- [WORK TASK]
The records under this task must be duplicated exactly.

- [DATA UNDER STUDY]

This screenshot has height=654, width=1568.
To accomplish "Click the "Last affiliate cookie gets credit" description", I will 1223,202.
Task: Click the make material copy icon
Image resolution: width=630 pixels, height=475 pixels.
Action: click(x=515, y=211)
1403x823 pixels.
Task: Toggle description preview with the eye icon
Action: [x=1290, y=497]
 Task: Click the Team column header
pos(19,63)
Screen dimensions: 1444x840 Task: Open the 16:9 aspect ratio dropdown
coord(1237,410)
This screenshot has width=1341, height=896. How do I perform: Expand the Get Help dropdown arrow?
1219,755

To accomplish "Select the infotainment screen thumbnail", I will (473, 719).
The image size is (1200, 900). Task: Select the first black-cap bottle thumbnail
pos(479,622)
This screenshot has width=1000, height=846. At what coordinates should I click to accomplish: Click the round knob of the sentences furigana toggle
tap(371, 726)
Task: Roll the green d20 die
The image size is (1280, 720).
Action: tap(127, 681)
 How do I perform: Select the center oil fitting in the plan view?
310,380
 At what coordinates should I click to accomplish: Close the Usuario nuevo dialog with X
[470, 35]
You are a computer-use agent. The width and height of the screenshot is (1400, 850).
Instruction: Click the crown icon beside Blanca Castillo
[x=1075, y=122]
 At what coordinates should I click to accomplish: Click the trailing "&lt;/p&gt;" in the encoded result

- [YOUR SOLUTION]
This screenshot has height=654, width=1568.
To accomplish "Click the "Last affiliate cookie gets credit" description", I will 1223,202.
Task: Click the make material copy icon
Image resolution: width=630 pixels, height=475 pixels.
Action: click(x=515, y=211)
1403x823 pixels.
Task: Toggle description preview with the eye icon
Action: [x=1290, y=497]
 Task: Click the Team column header
pos(19,63)
Screen dimensions: 1444x840 Task: Open the 16:9 aspect ratio dropdown
coord(1237,410)
This screenshot has width=1341, height=896. How do I perform: Expand the Get Help dropdown arrow?
1219,755

To accomplish "Select the infotainment screen thumbnail", I will (473, 719).
The image size is (1200, 900). Task: Select the first black-cap bottle thumbnail
pos(479,622)
This screenshot has width=1000, height=846. At what coordinates should I click to accomplish: Click the round knob of the sentences furigana toggle
tap(371, 726)
Task: Roll the green d20 die
The image size is (1280, 720).
Action: tap(127, 681)
 How do I perform: Select the center oil fitting in the plan view?
310,380
 At what coordinates should I click to accomplish: Close the Usuario nuevo dialog with X
[470, 35]
You are a computer-use agent. The width and height of the screenshot is (1400, 850).
Instruction: Click the crown icon beside Blanca Castillo
[x=1075, y=122]
 At what coordinates should I click to accomplish: Click the trailing "&lt;/p&gt;" in the encoded result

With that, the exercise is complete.